The talk was moderated by Professor Deepa Kumar, award-winning scholar, activist and Professor of Journalism and Media Studies at Rutgers University—New Brunswick who along with Alsultany delivered a thought provoking and powerful conversation on Muslim inclusion and comprehensive exploration of where Muslims factor into American diversity initiatives.
About the Presenter and Moderator:
Evelyn Alsultany is the author of Arabs and Muslims in the Media: Race and Representation after 9/11 (New York University Press, 2012) that examines a paradox in an increase in positive portrayals of Arabs and Muslims in the U.S. media after 9/11 and a simultaneous increase in hate crimes and government policies targeting Arabs and Muslims. She shows that even seemingly positive images can produce meanings that justify exclusion and inequality. Her research, teaching, and lecturing are driven by a commitment to bringing Arab and Muslim Americans into the broader conversation about racial politics in the U.S. In her lectures, she seeks to educate audiences on the history of stereotypical representations of Arabs and Muslims in the US media, its consequences as evident in public opinion and government policies, and alternatives to foster greater human respect and dignity.
Professor Alsultany is the co-editor of two volumes: Arab and Arab American Feminisms: Gender, Violence, and Belonging (Syracuse University Press, 2011) which won the Arab American National Museum’s Evelyn Shakir Book Award and Between the Middle East and the Americas: The Cultural Politics of Diaspora (University of Michigan Press, 2013) which won honorable mention for the Arab American National Museum’s book award. She has served as a consultant for Hollywood studios and independent filmmakers on how to better represent Muslim characters. Recently she co-authored the Obeidi-Alsultany Test to help Hollywood improve representations of Muslims. She hosts the podcast “Muslims As Seen on TV.”
Professor Alsultany received a Ph.D. from Stanford University in 2005. Since 2019, she has been an associate professor in the Department of American Studies and Ethnicity at the University of Southern California in Los Angeles. Prior to her appointment at USC, she taught at the University of Michigan for 13 years where she co-founded and served as the director of the Arab and Muslim American Studies, one of only three comparable programs in the world that focus on Arabs and/or Muslims in the U.S. context. At the University of Michigan, she was recognized for her contributions to campus diversity, mentoring underrepresented students, and program building through the Harold Johnson Diversity Service Award, the Arab Community Leadership Award, and the Arab Students Association’s Faculty of the Year Award. Professor Alsultany has won numerous awards for her undergraduate teaching, including the Arthur F. Thurnau Professorship, the highest teaching award at the University of Michigan.
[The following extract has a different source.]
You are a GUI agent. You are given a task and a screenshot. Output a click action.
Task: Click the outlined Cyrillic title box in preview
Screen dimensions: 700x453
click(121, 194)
She has also been awarded prestigious fellowships such as the ACLS/Luce Program on Religion, Journalism, and International Affairs and a Fulbright Specialist Award to serve as a consultant in Qatar. In 2012, she was honored with a Jack G. and Bernice Shaheen Achievement Award.
Given the enduring salience of Islamophobia, she seeks to communicate her research to a wide audience within and beyond academia. In addition to being the guest curator for the Arab American National Museum’s online exhibit on Arab stereotypes (www.arabsterotypes.org), collaborating with colleagues at other universities to create the #IslamophobiaIsRacism online syllabus, and being selected for a TEDx talk, she is frequently contacted by journalists about current events and writes op-eds. Professor Alsultany maintains an active public speaking schedule, at the invitation of universities across the country and abroad.
Deepa Kumar is a Professor of Journalism and Media Studies at Rutgers University in New Brunswick. She is also an award-winning scholar and activist. She is the recipient of the Dallas Smythe award for her engaged scholarship, the Georgina Smith award for her work on gender and race equity, and the Marilyn Sternberg award for her leadership of the Rutgers AAUP-AFT faculty union. She is the author of more than 75 publications including books, journal articles, book chapters, and articles in independent and mainstream media. She is recognized as a leading scholar on Islamophobia both nationally and internationally. Her book on Islamophobia has been translated into five languages; a second and completely revised edition will be published in Sept 2021. She is also part of the Media Education Foundation‘s series on media, culture, and the Middle East along with Edward Said and Jack Shaheen. She is affiliated faculty in the Depts of Women and Gender Studies and Sociology and with the Centers for Middle Eastern Studies and Race and Ethnicity.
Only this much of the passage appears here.